> _TEXT PASSAGE_:
I feel like I want to jump back into normal blogging… this will sound super arrogant, but I know this blog gives some people some happiness, and I know some of the people who read it look at it as a fun little distraction from the dramas of the day. Like my mom, when she was recuperating from a broken pelvis in a New Zealand hospital after having been airlifted from Antarctica (…), said what kept her amused, besides HBO, and Skype, was reading my blog each day.
On the other hand, there is so much death and pain around, and it’s hard to just make my blog this fun little spot for talking about food when, in the latest sad turn of events, I’m on this campus that has been reeled by a horrible, hate-driven triple murder. (New readers, I’m in the school of public health at UNC Chapel Hill).

> _DATA BLOCK_:
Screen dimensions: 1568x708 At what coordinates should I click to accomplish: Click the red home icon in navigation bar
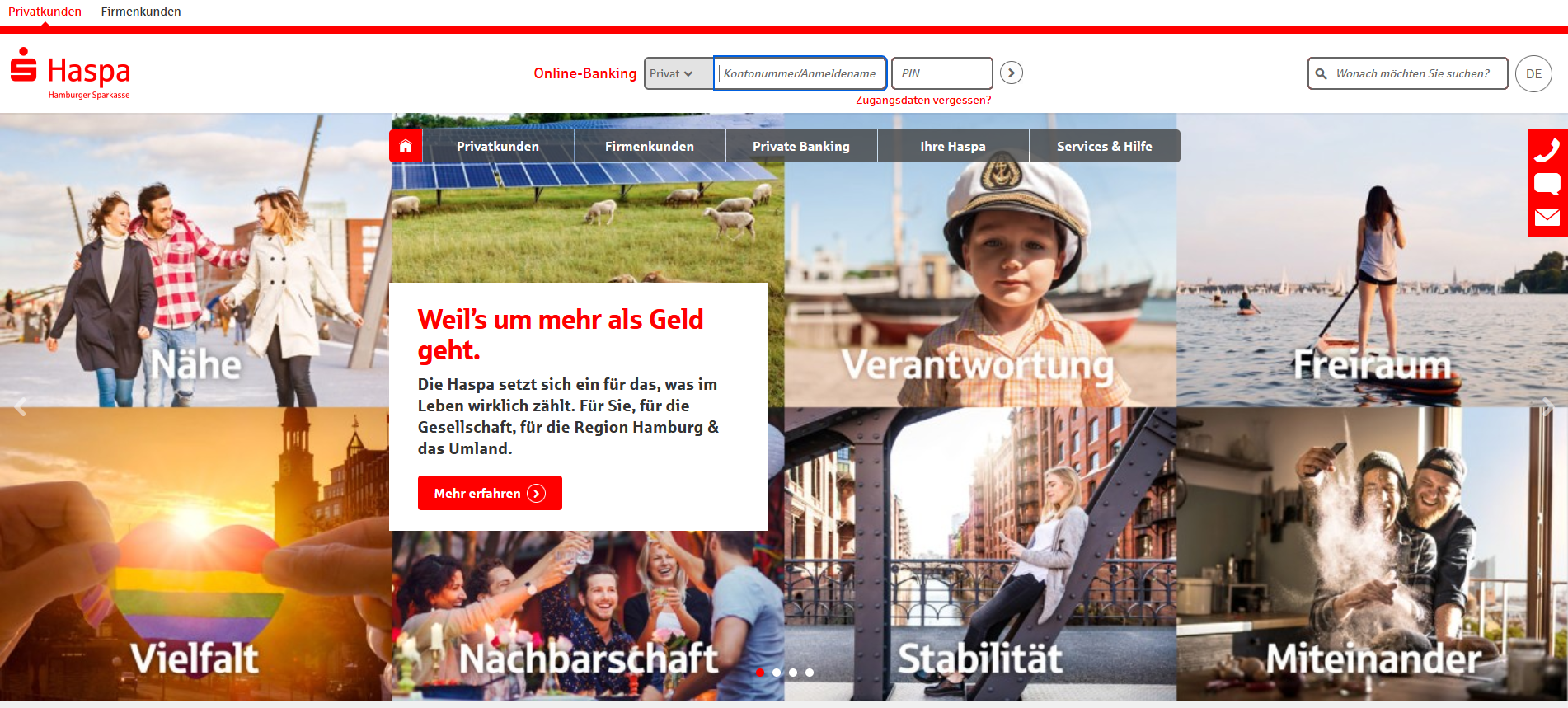(x=406, y=146)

> _EXERCISES_:
**a.** Answer these about the blog post:
(i) Where was the writer's mom recovering from her broken pelvis?
(ii) Besides HBO and Skype, what kept her amused?
(iii) What school is the writer in?
**b.** Write what comes next in the blog post about returning to normal blogging, picking up after its last sentence.

> _ANSWERS BY ITEM NUMBER_:
**a.**
(i) In a New Zealand hospital.
(ii) Reading the blog each day.
(iii) The school of public health at UNC Chapel Hill.

**b.**
I attended the vigil last night on campus, and it was beautiful… hundreds of students, holding candles, listening to the Muslim call to prayer and words of condolence from all the college chancellors in the area. It felt good to be involved in my community. On the other hand, I felt a little overwhelmed- my life has just been a stream of death and sadness lately. Not to be self pitying- it’s also been a stream of people I love being really good to me. Still, it’s a really unsafe world, and getting through each day really means choosing to ignore the risks and hope the odds are in your favor.
So, this is a post where I try to contribute some solemnity to the events in my family, and on my campus. And maybe after this I’ll try to be a little happy place where I and the people I love can tune it all out for a bit.